◆ EXTRACTED RECORDS:

*** Block opens ***

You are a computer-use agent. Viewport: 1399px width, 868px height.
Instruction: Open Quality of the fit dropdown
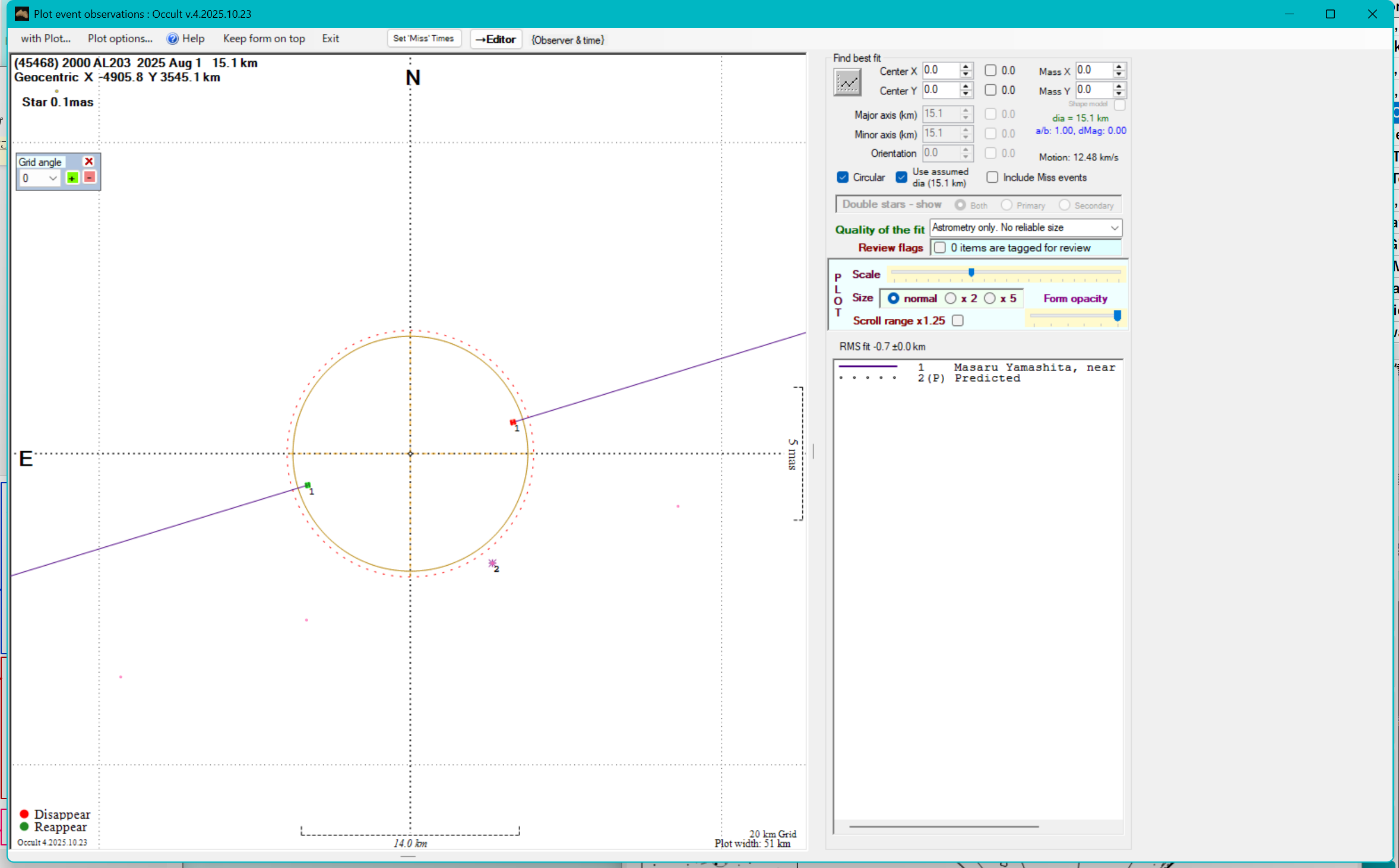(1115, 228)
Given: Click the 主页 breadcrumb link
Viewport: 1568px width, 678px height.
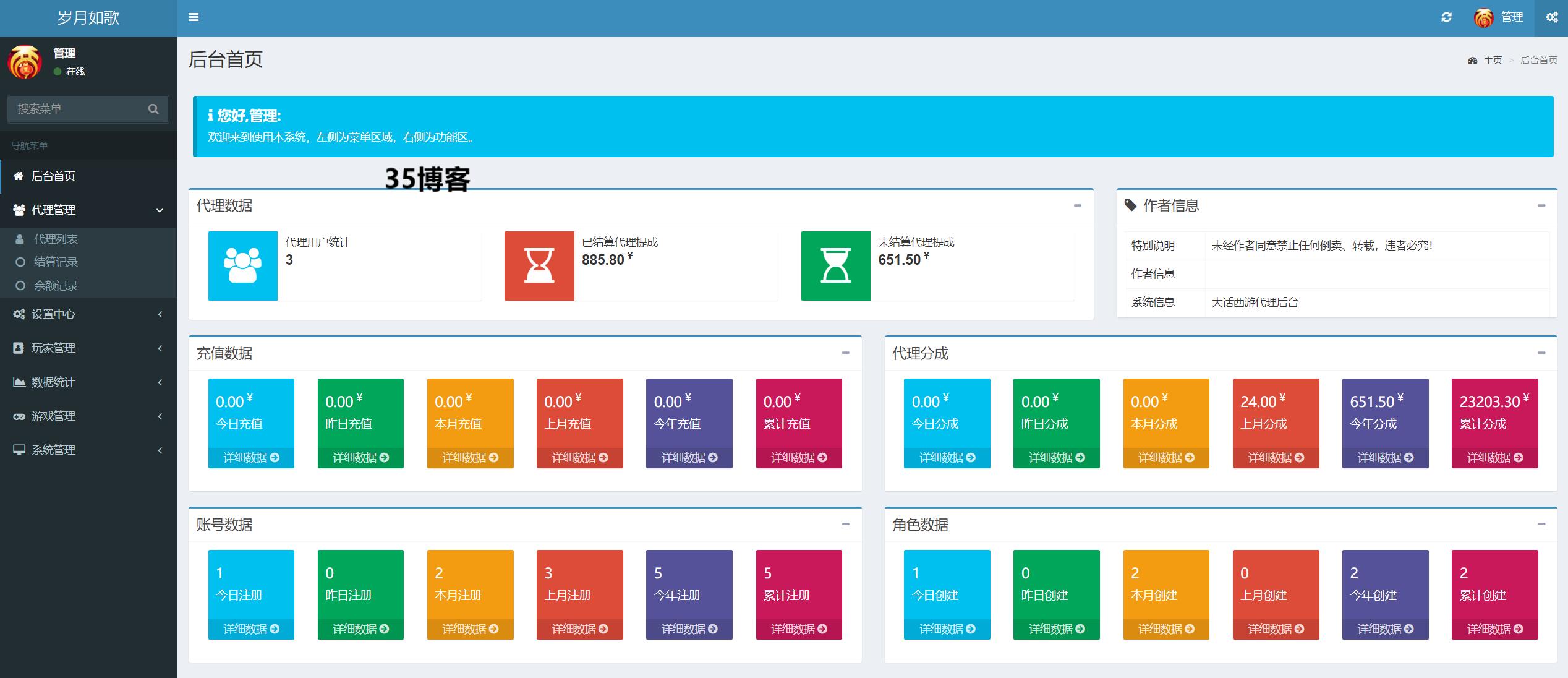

*** Block closes ***

◆ YOUR ASSIGNMENT: From the records above, copy each line where the word "width" can be found.

◆ SOLVED EXERCISE:
You are a computer-use agent. Viewport: 1399px width, 868px height.
Viewport: 1568px width, 678px height.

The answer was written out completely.